Montiere den Wurm an einen Aalhaken in Größe 4-6, wirf die Montage mit einem Birnenblei (meinetwegen auch Tiroler Hölz) aus und stelle die Rute im 45° Winkel zum Boden auf und montiere eine Glocke an der Spitze (gibt es bestimmt für nen Euro im Angelladen, wenn du keine hast), die Rolle kommt zu und die Bremse ist richtig eingestellt. Die Schnur muss gespannt sein.

Das macht doch viel mehr Spaß als so ein doofes Piepsen...zumal der Aal ja nicht unbedingt mit dem Wurm durchbrennt, sondern den nach links und rechts rumzuppelt. 

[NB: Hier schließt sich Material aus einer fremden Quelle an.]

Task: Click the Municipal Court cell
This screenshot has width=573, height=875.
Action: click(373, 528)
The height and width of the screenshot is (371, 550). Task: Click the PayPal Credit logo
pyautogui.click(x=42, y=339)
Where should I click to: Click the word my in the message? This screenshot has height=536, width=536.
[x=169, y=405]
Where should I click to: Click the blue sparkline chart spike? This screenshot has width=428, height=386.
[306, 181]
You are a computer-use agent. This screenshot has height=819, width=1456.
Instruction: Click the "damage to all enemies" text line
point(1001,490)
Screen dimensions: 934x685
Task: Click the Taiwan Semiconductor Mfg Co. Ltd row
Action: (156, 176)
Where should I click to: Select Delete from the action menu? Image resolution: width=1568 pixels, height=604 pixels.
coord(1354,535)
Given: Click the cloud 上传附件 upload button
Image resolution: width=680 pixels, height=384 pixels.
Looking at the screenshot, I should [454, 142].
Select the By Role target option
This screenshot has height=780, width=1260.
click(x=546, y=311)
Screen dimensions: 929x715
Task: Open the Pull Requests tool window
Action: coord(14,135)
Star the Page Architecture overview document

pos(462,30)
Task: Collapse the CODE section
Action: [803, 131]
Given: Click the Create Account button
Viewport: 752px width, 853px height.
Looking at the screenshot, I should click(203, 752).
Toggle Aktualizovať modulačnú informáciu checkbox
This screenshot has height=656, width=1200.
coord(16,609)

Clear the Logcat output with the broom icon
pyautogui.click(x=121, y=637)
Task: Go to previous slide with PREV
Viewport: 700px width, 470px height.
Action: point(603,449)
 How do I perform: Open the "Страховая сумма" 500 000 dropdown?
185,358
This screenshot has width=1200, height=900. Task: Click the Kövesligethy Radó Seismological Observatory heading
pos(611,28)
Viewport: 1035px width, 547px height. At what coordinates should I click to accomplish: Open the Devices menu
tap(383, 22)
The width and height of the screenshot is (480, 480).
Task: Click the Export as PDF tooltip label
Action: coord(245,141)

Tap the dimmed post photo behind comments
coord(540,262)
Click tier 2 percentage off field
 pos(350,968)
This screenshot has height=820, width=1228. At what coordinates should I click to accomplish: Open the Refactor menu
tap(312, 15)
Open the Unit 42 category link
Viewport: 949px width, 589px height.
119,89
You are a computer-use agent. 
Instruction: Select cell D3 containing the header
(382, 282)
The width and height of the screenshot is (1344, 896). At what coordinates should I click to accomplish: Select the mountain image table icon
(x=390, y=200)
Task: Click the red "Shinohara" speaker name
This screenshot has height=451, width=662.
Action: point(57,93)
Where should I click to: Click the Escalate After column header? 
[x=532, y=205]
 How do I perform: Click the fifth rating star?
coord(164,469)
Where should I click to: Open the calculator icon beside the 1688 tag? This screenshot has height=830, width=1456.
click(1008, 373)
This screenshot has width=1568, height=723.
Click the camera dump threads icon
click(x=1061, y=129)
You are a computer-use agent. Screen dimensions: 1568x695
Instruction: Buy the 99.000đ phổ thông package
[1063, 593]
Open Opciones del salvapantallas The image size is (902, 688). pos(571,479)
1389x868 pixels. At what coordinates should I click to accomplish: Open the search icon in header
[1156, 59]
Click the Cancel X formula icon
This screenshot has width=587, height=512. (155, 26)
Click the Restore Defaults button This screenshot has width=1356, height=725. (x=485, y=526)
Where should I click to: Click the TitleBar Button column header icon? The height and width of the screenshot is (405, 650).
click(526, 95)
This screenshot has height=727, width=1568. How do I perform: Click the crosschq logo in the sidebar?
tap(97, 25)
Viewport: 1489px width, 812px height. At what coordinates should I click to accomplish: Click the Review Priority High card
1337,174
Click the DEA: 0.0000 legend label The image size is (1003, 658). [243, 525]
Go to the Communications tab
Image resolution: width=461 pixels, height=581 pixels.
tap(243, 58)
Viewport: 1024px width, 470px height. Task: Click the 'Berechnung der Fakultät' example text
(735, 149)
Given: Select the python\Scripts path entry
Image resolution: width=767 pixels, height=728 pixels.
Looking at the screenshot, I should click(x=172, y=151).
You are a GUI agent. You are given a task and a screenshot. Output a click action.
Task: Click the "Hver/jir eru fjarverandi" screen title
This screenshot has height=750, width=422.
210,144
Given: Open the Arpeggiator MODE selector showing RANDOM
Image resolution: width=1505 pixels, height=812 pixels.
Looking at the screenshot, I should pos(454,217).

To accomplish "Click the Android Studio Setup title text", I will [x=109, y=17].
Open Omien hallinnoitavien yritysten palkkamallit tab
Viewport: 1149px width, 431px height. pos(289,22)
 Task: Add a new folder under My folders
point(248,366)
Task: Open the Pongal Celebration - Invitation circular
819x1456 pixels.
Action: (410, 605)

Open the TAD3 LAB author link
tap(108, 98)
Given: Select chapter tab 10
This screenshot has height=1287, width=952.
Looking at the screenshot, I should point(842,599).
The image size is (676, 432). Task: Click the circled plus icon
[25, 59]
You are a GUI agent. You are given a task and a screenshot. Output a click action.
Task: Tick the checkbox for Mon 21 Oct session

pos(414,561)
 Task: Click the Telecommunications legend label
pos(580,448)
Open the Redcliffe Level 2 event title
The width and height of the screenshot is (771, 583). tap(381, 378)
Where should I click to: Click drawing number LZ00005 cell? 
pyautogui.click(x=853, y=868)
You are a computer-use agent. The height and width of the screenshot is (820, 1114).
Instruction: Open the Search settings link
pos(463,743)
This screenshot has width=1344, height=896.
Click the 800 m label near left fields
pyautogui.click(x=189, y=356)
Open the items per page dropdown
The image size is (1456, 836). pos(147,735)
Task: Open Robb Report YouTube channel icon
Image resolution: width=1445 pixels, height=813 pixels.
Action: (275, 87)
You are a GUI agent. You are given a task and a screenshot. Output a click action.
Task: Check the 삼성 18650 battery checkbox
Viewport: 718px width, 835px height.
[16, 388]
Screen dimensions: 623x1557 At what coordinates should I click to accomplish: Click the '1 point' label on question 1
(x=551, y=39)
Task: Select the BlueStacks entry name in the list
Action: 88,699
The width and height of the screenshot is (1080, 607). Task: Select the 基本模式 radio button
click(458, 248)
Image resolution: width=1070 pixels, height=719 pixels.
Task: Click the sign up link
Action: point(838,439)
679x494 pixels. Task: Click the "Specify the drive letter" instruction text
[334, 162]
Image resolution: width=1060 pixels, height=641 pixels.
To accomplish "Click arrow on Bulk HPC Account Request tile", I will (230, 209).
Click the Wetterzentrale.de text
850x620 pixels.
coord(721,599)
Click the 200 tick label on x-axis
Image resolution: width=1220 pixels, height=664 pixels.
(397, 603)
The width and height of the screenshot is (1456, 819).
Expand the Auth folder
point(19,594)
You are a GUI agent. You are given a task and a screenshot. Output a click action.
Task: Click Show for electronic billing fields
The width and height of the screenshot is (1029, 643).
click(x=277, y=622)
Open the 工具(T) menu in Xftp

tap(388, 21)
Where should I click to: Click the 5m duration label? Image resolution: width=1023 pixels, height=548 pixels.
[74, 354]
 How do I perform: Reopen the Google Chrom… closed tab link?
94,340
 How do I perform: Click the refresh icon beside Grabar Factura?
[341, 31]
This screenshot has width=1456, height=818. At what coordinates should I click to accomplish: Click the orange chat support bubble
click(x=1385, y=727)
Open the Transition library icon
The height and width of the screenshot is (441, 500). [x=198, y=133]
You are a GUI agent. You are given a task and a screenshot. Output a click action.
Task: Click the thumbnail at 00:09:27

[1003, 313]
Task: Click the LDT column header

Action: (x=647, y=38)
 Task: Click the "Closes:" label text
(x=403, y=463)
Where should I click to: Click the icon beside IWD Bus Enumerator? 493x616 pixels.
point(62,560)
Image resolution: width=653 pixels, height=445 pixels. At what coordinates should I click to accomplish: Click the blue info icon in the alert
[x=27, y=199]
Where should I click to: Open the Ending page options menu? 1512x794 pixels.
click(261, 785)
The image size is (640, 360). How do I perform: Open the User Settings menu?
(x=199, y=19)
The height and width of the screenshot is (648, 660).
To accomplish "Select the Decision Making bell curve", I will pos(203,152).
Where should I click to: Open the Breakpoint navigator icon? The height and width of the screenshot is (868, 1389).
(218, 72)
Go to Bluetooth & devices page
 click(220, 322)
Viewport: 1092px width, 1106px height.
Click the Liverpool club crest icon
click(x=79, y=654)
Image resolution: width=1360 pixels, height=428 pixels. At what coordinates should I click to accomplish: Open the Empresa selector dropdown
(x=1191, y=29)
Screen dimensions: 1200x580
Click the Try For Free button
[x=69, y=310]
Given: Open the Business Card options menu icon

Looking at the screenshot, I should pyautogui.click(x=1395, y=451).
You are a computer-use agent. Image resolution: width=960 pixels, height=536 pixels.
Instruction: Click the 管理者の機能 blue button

Das ist Angeln, wie mit Opa! #6

Mfg,

Student


----------



## DrillKönig (27. März 2009)

*AW: Winkelpicker Rute für Aal*

Aalglocke hab ich auch. Aber hat das Gebimmel die ganze Zeit beim Drill nicht eine gewisse Scheuchwirkung?
Außerdem wenn ich mal einnicke? Ist das Bissanzeiger und Sounderbox nicht besser?
Und wenn ich mit elek. Bißanzeiger angle: Rolle dann zu oder auf Freilauf?
Mit Swinger oder ohne?

Gruß und danke!


----------



## Student (27. März 2009)

*AW: Winkelpicker Rute für Aal*



DrillKönig schrieb:


> Außerdem wenn ich mal einnicke? Ist das Bissanzeiger und Sounderbox nicht besser?



Beim Aal-Angeln wird nicht geschlafen! |krach:


----------



## bodenseepeter (27. März 2009)

*AW: Winkelpicker Rute für Aal*



Student schrieb:


> Beim Aal-Angeln wird nicht geschlafen! |krach:



Hehe, gute Antwort. Ich fische auch mit der Opa-Variante, am liebsten noch mit einer Astgabel als Rutenhalter. Funktioniert einwandfrei, kostet kaum was und der Spaßfaktor ist hoch (wenn denn Fische beißen wollen...)


----------



## jungangler 93 (28. März 2009)

*AW: Winkelpicker Rute für Aal*

zu der winkelpicker rute: bei uns zuckt die rutenspitze eh die ganze zeit (strömung, blätter usw) wird das dan nicht noch verstärkt. bei mir ruckt das schon so, dass mans auch so merkt.


----------



## fisherb00n (28. März 2009)

*AW: Winkelpicker Rute für Aal*

Erstmal mit den Grundruten ausprobieren...
Knicklicht an die Spitze und ein Glöckchen in die Schnur hängen...
Wenn einer beißt fällt das Glöckchen runter (bimmelt nur einmal kurz) und du bist informiert...durch das Knicklicht kannst du das weitere Beißverhalten erkennen und im Drill hast du kein nerviges gebimmel 
Wenn du dann Blut geleckt hast holst du dir ne Feederrute |wavey:


----------



## Angellöwe (29. März 2009)

*AW: Winkelpicker Rute für Aal*



DrillKönig schrieb:


> Hallo Boardies,
> 
> ich habe bisher noch nie speziell auf Aal gefischt, was sich demnächst ändern soll.
> Ich möchte vorwiegend am kleinen See oder Teich fischen, es evtl. auch mal am kleinen Fluss versuchen.
> ...


 Also Kollege,Dein Gerät mit Winkelpicker ist sehr ungünstig.Aalangeln ist ganz einfach.Rute ca 3.00 Meter,Schnur min.35 er.Du mußt ja auch mit Wels oder Karpfen rechnen! MfG G.Löwe !


----------



## MrFloppy (29. März 2009)

*AW: Winkelpicker Rute für Aal*

ich nehm zum aalfischen auch normale grundruten (die "karpfen"ruten) mit 3m60 und 2,75lb. ne rolle passender größe, bespult mit 0,35er mono. dazu ein durchlaufblei je nach strömung (im teich / see reichen 10 - 20g), gummiperle, wirbel und ein 0,30er vorfach mit nem 2- 8er wurmhaken.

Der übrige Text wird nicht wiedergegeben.